Monday, April 25, 2022

Susan Jacks obit

Susan Jacks of the Poppy Family has died at 73

 

She was not on the list.


Susan Jacks was born to a family of eight children in Saskatoon, Saskatchewan. Her family moved to British Columbia when she was nine, settling in the Fraser valley community of Haney. Jacks began her professional career at 15 when she was asked to be a regular performer on the national Canadian television show, Music Hop. She also appeared on several other national television shows and regularly did live performances in the British Columbia and Alberta areas. She recorded her first singles with two other well known Vancouver performers, Howie Vickers and Tom Northcott, under the name of “The Eternal Triangle”.

In 1966, 18-year-old Susan Pesklevits asked Terry Jacks to accompany her on guitar for an upcoming appearance. Susan performed a small number of dates with Terry accompanying her on guitar. They decided to add Craig McCaw on lead guitar and, although she continued to make various solo television appearances, Susan made the decision to stop performing live as a solo artist, left the “Eternal Triangle” and dedicated her time to the newly formed trio. The trio used the name “Powerline” for a number of months before settling on the name “The Poppy Family”. Susan and Terry married in 1967. Craig McCaw introduced Satwant Singh to the group and he soon joined the trio on tablas.

Susan Jacks was one of Vancouver’s first stars of the 1960s, blessed with a golden voice that could sing just about anything.

“It had that unique quality, that once you heard it, you knew it right away that it was Susan singing,” said her former cohort in the band Poppy Family, Craig McCaw.

Her voice remained pure and clear right into her 70s. But in recent years, she suffered from kidney problems, and Monday she passed away at Surrey Memorial Hospital. She was 73.

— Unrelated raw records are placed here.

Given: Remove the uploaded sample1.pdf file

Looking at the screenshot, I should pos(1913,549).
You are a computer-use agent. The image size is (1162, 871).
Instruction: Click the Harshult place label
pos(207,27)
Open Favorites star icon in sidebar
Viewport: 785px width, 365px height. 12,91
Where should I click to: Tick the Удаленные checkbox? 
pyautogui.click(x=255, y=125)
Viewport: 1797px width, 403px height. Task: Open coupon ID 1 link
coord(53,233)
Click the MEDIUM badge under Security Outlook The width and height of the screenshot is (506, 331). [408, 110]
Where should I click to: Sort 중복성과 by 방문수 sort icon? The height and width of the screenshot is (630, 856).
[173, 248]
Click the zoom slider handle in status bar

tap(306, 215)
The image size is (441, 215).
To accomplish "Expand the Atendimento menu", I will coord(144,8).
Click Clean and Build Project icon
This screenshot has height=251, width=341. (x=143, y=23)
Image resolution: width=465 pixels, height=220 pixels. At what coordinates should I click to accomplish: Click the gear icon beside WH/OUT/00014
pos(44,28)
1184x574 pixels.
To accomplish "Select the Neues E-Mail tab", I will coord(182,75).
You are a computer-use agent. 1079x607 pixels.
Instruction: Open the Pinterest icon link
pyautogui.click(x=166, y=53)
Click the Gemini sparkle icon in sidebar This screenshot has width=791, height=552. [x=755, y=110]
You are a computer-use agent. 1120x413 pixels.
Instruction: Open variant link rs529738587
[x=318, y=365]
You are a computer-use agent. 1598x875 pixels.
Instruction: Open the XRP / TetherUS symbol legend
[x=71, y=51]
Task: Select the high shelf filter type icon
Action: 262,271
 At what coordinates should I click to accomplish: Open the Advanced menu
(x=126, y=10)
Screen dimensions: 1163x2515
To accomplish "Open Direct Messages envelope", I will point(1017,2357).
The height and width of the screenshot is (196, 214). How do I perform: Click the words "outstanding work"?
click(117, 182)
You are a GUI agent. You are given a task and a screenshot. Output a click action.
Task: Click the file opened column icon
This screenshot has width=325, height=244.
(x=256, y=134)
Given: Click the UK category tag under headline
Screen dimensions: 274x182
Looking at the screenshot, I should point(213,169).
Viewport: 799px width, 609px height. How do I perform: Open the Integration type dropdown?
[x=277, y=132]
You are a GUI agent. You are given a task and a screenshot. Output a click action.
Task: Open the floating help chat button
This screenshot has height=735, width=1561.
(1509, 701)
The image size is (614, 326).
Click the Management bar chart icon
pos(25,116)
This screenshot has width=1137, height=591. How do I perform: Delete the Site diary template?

She was born Susan Elizabeth Pesklevits in Saskatoon on Aug. 19, 1948, and she grew up in a large family of six brothers and one sister in Haney and New Westminster.

She was a natural singer, with a cool, clear voice that fell somewhere between Karen Carpenter and Tammy Wynette. Her first brush with fame was when she joined the CBC-TV shows Let’s Go and Music Hop in the mid-’60s.

In 1966, she hooked up with guitarist Terry Jacks, who became her husband a year later. Initially, she hired Terry to play guitar in her band, but it evolved into the Poppy Family.

“Somebody said, ‘Terry Jacks’ band just broke up, why don’t you ask him, maybe he’ll be available,'” Susan recounted in 2014. “And he was, so he played guitar for me on a gig. And we both knew Craig McCaw (so we asked him to join). It evolved into the group, and became more cool and more cool.”

After adding tabla player Satwant Singh, the folk-rock group flirted with psychedelia and country before topping the charts around the world with the soft-pop classic Which Way You Goin’ Billy in 1969. It was the first million-selling record by a Vancouver act.